Enfin, vous abordez la question de l’accompagnement des migrants et en particulier, de la régularisation des travailleurs sans papiers. Vous savez comme moi que la question de l’immigration anime actuellement le débat politique et malheureusement, de la pire des manières qui soit. Au lieu d’une approche raisonnée, nous avons assisté à une surenchère autoritaire, anti-migratoire et d’atteinte aux droits fondamentaux. Avec l’adoption de la motion de rejet de son texte, le Gouvernement aurait dû retirer définitivement son texte. Il a préféré le maintenir et convoquer une Commission Mixte Paritaire (CMP), prêt à se livrer aux compromissions les plus funestes. Je suis évidemment inquiet de l’application de la loi telle qu’elle a été adoptée ce 19 décembre. Je suis également inquiet des traces que laissera le débat qui a eu lieu autour de ce texte. Car celui-ci a installé un climat de haine, raciste et xénophobe propice aux violences et à la montée de l’extrême-droite. Il a créé des clivages qui se sont inscrits durablement dans les esprits. À force de dire que l’immigration est responsable de tout, le citoyen a fini par le croire.

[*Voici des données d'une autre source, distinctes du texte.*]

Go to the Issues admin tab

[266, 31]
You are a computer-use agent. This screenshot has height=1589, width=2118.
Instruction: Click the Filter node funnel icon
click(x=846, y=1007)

Dans le texte issu de la CMP, un article est presque passé inaperçu. Il s’agit de l’article 19 ter A qui exclut du droit à l’hébergement d’urgence les étrangers visés par une OQTF, sauf situation de détresse grave. Cette disposition va mettre des centaines de personnes à la rue. Comment peut-on accepter cela ?

En ce qui concerne la régularisation des sans-papiers, la loi n’apportera rien de plus, contrairement à ce que le Gouvernement veut nous faire croire. Aujourd’hui, environ 10 000 travailleurs sans papiers sont régularisés sur une année. Avec la loi, le Gouvernement a estimé ce nombre à 7 000 par an, soit moins qu’actuellement.

Vous le dites très justement : « les solutions sont à portée de choix politique. » C’est exactement ce que nous pensons au groupe GDR. Aussi, soyez assurée que nous ne renoncerons pas et que nous suivrons avec une attention toute particulière l’évolution de la question du sans-abrisme en France. À ce titre, nous n’oublions pas que le Conseil d’État a jugé que le non-respect du droit à l’hébergement d’urgence porte gravement atteinte à une liberté fondamentale, rappelant par la même occasion les obligations de l’État en la matière.

Restant à votre disposition pour toute information complémentaire, je vous prie de croire, Madame la Présidente, en l’expression de mes sentiments les meilleurs.